You are viewing a plain text version of this content. The canonical link for it is here.
Posted to users@sling.apache.org by Ulrich Schmidt <Ul...@gombers.de> on 2013/01/25 18:16:54 UTC

Resource Resolving

Being new with Sling, I need to get familiar with it. Until now I understand
that there is no comprehensive reference describing the Sling architecture and
methods in detail. Until now I saw some CQ5-samples which don't work for me and
I don't understand how one comes to expect that they should work.
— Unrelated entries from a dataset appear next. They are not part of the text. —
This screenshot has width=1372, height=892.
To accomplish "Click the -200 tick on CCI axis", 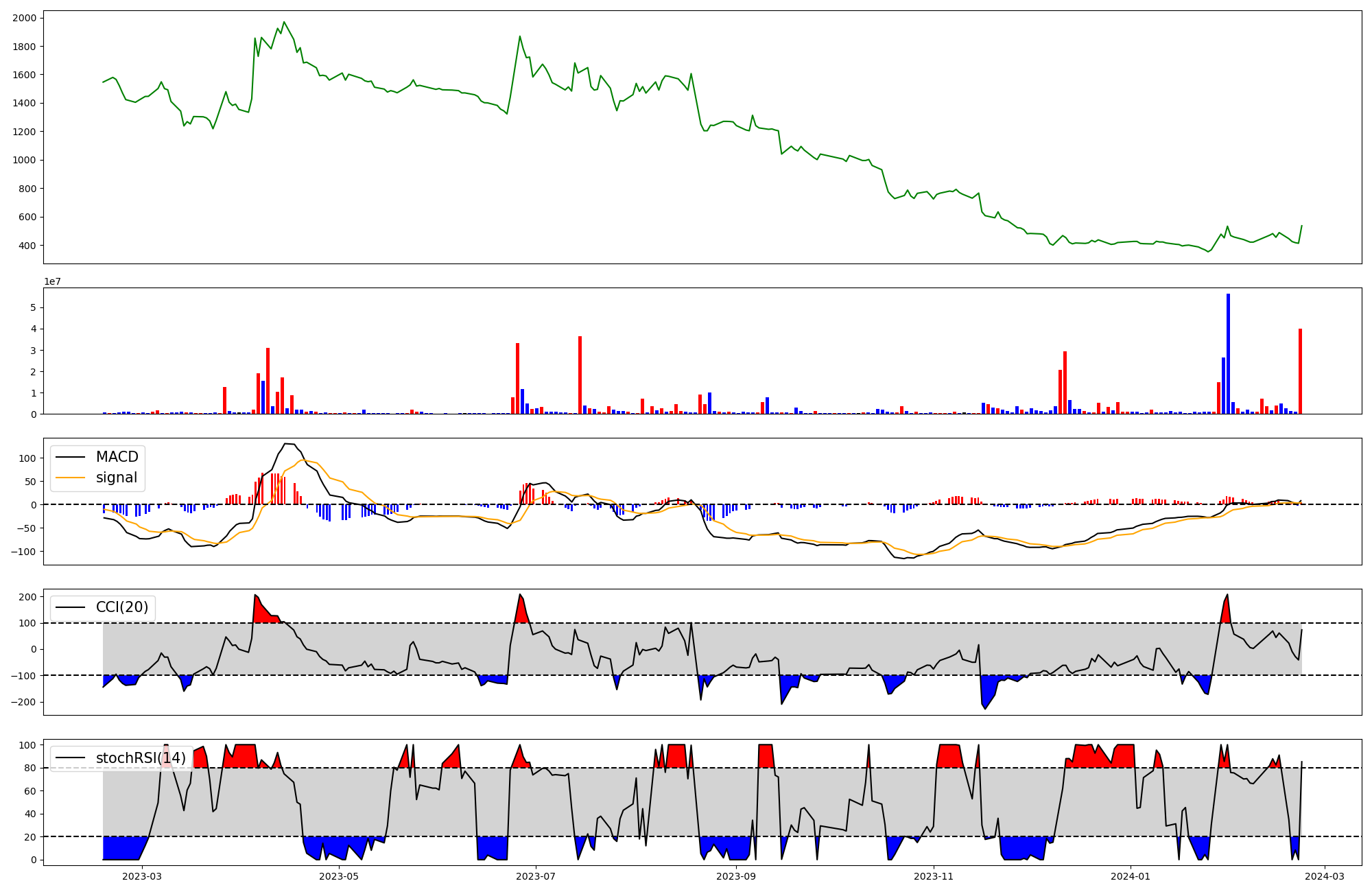I will tap(25, 702).
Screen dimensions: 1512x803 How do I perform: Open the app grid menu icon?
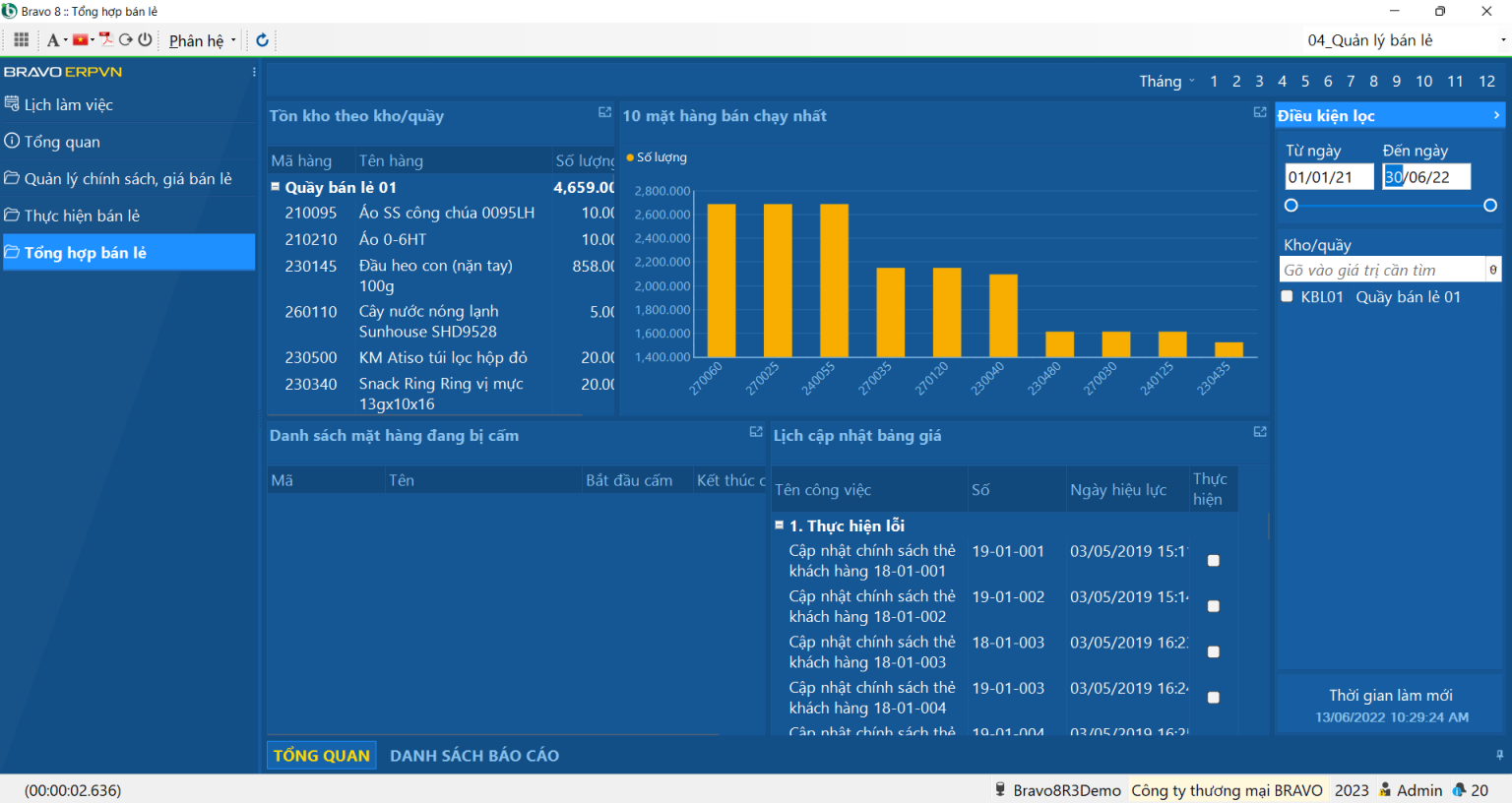[21, 40]
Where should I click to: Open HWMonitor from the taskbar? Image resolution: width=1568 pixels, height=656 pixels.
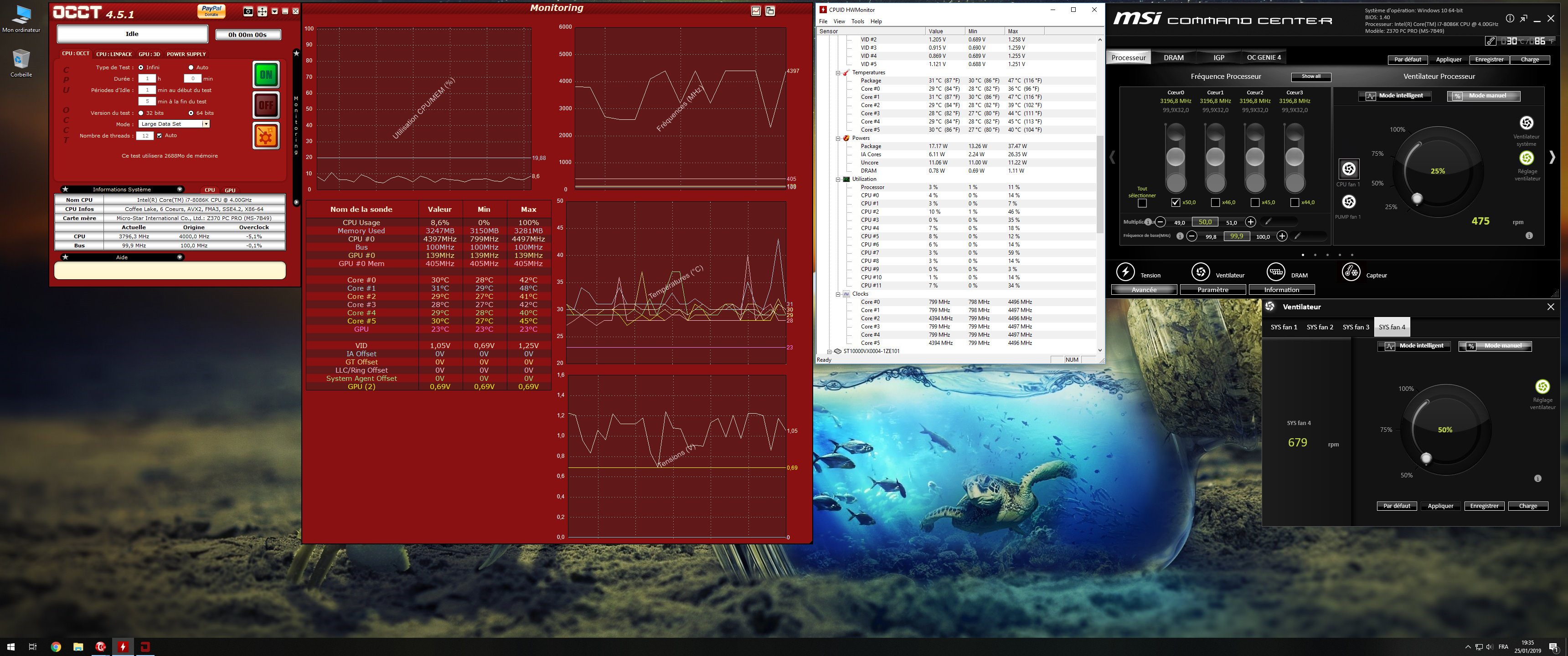123,647
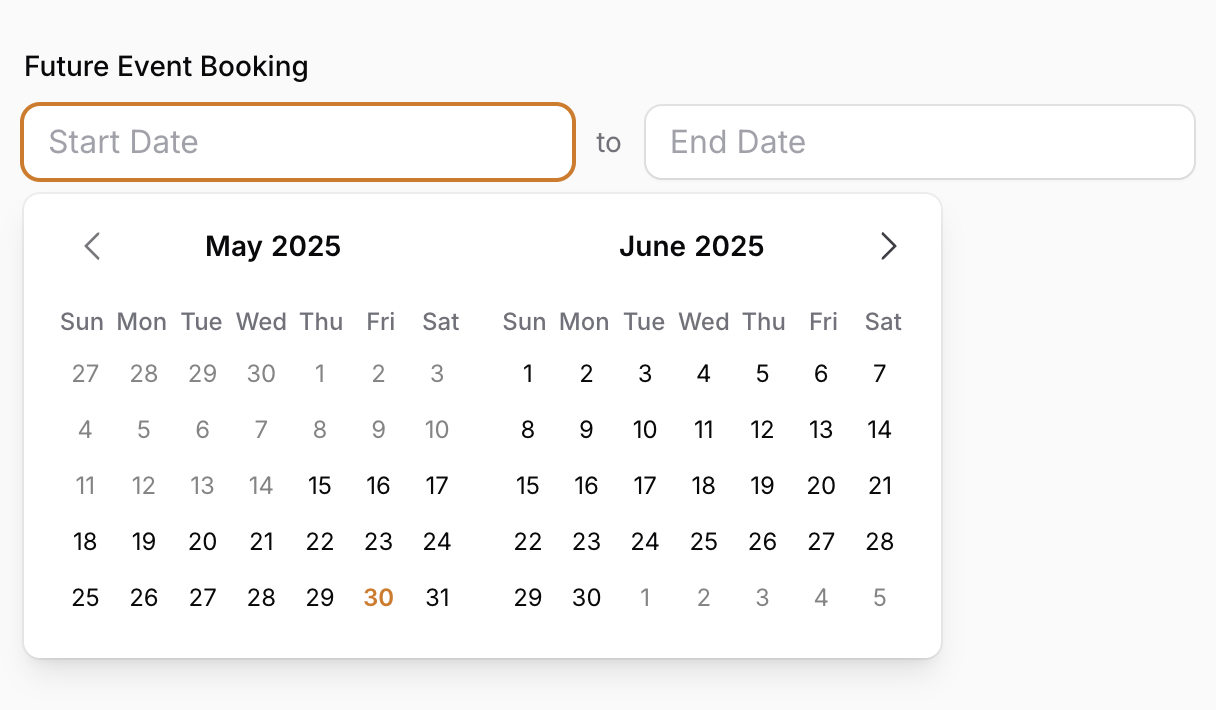
Task: Click trailing July 5 in June grid
Action: [x=879, y=598]
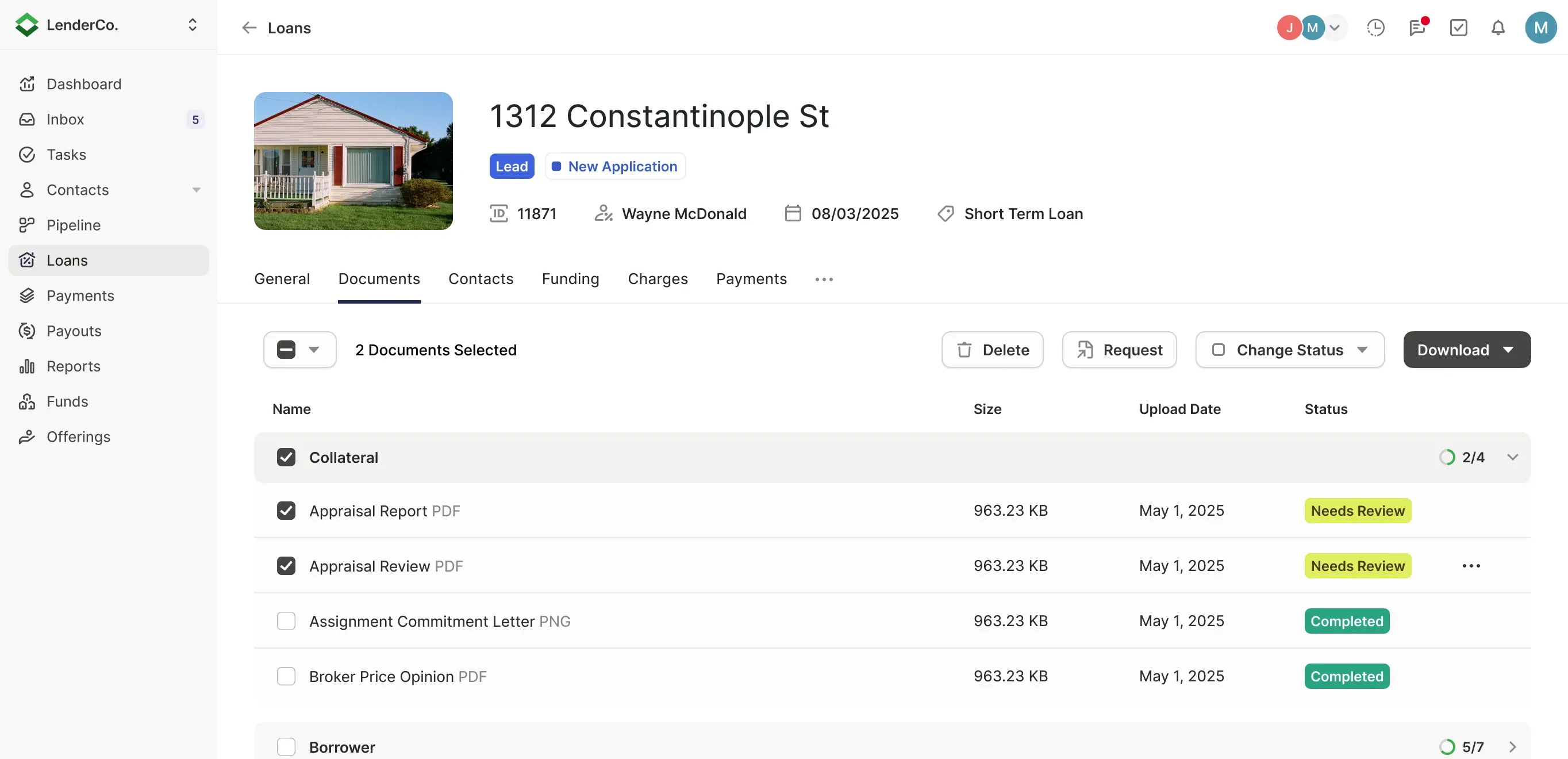Expand the Borrower section chevron

click(1512, 747)
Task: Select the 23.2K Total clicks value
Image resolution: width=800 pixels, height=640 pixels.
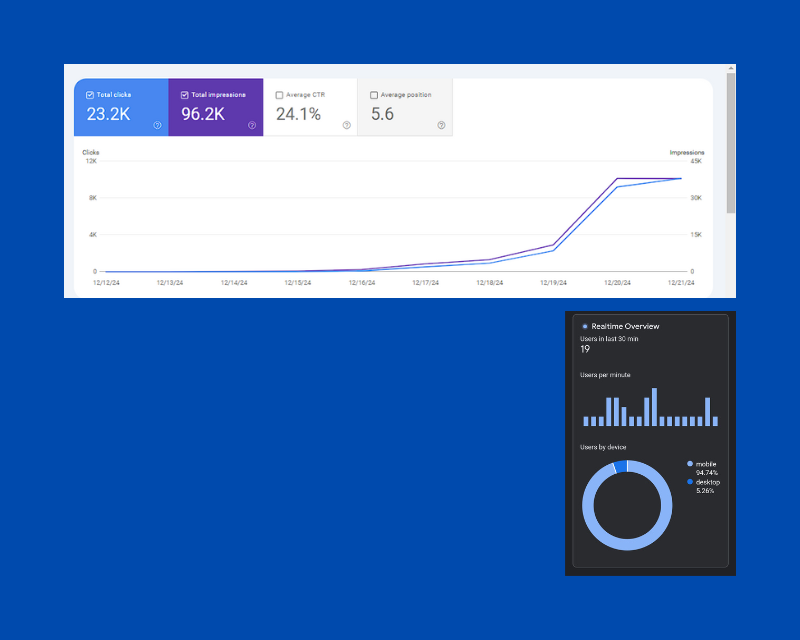Action: tap(108, 114)
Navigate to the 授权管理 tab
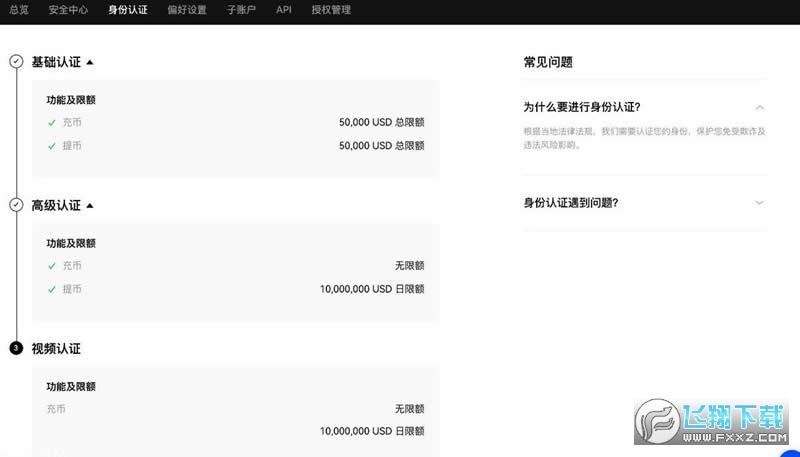Viewport: 800px width, 457px height. (331, 10)
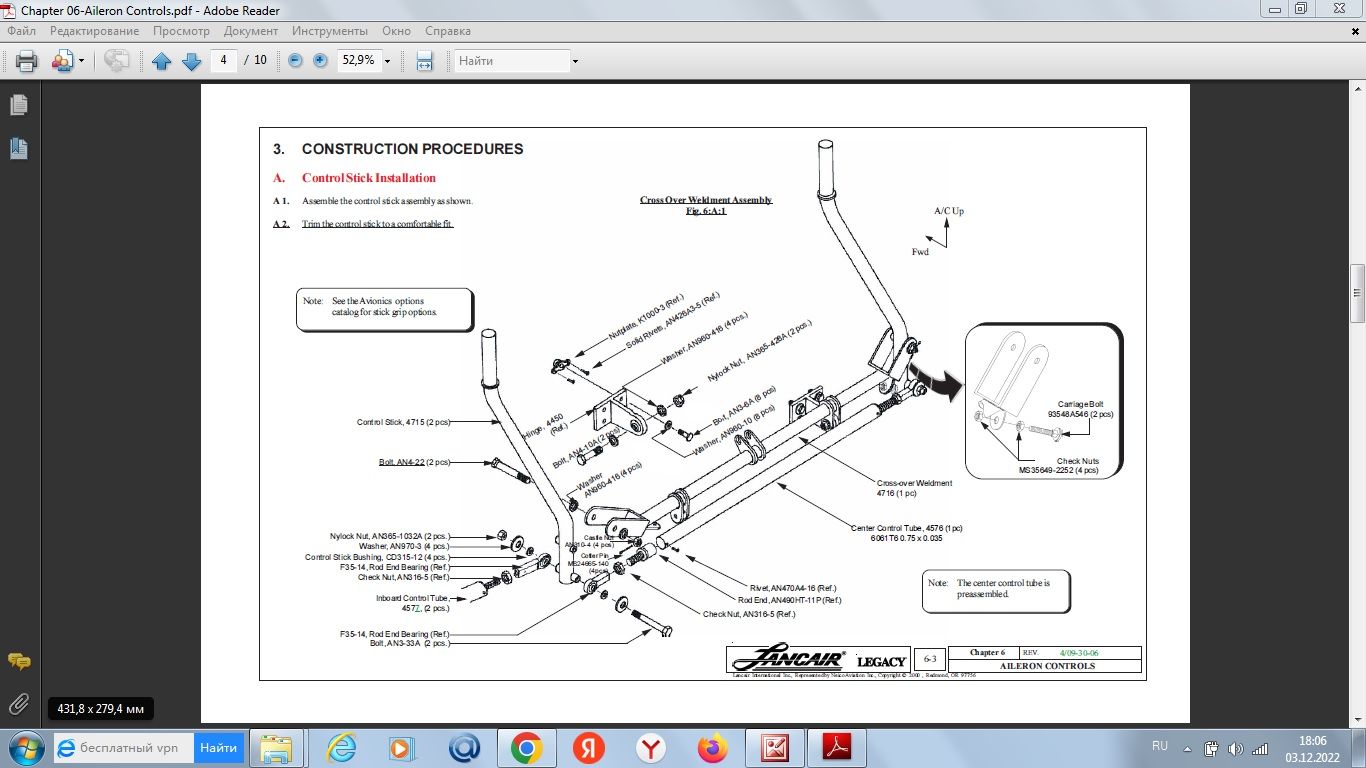Click the zoom in plus button

pos(320,60)
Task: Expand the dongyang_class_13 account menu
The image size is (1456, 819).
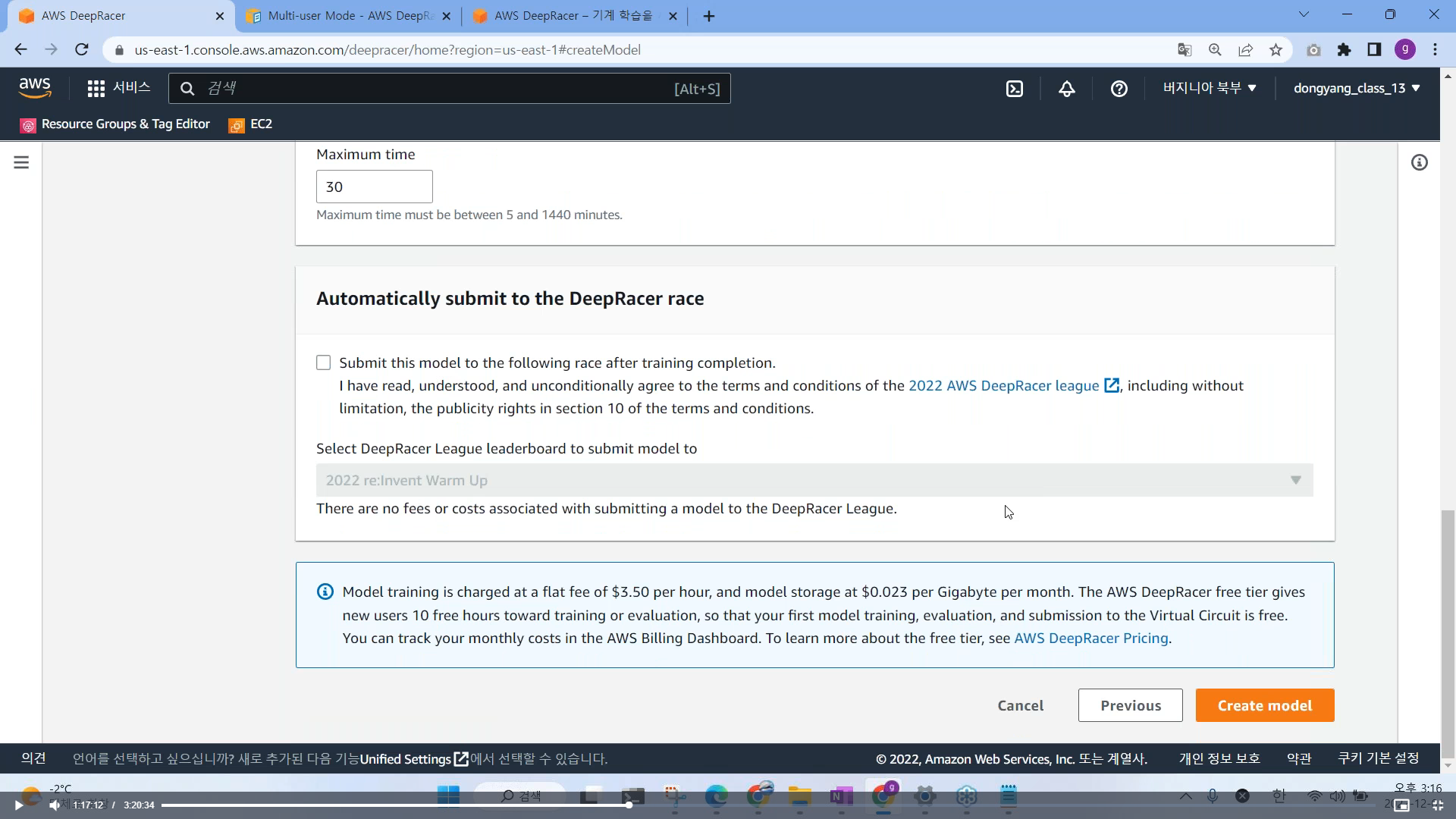Action: (x=1356, y=88)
So I'm looking for a document, source, ruleset or anything else where I can
extract the way how resolving is done. I found the Interface "ResourceResolver"
supplied by Sling but have no clue which class is implementing it. Maybe such a
class would help. I'm astonished anyway, why this interface is mentioned in all
the websites I found until now instead of the implementing class. As if it was
users responsibilty to do the resolving.

This is what I understand so far (source: Sling
cheatsheet(http://dev.day.com/content/ddc/blog/2008/07/cheatsheet.html)   and CQ
Basics (http://dev.day.com/docs/en/cq/current/developing/the_basics.html):

(1) Sling splts the URI in different parts and maps them to the resources.
(2) The path is either mapped according to the sling:resourceType or the
sling:resourceSuperType (both attributes either specified to the path-node or
inherited from parents) or to the node (specified by the path) itself; in this
case the node must be  of type nt:file or contain a subnode of type nt:file.
(3) In either case (resolved by sling:resourceType, sling:resourceSuperType or
using the node itself) Sling looks for scripts contained in the resolved node.
(4) There are four ScriptTypes supported: est (ECMAScript), java (Java Source
becomes compiled), jsp (Java Server Pages) and jst (Java Script Templates).  The
type "js" is not mentioned in "The Basics".
(5) For HTTP-GET requests there is a best match sequence for looking up the
script name; for HTTP-PUT-requests an exact-match is required.

Is this ok so far?

These are some of the samples I don't understand:

see also "How to Create a Fully Featured Internet Website"
(http://dev.day.com/docs/en/cq/current/howto/website.html) and the discussion at
the bottom. Ulrich, thats me.
(a) the node /content/mywebsite/en/products is of type cq:Page and the subnode
jcr:content has an attribute
sling:resourceType=mywebsite/components/contentpage.
The path /apps/mywebsite/components/contentpage contains a node body.jsp (and
some others referenced by body.jsp).
The request http://localhost:4502//content/mywebsite/en/products.html renders
the node /apps/mywebsite/components/contentpage/body.jsp.
This is the first thing I don't understand. Why is body.jsp looked up for
rendering; why does it belong to the best match sequence showed in (5).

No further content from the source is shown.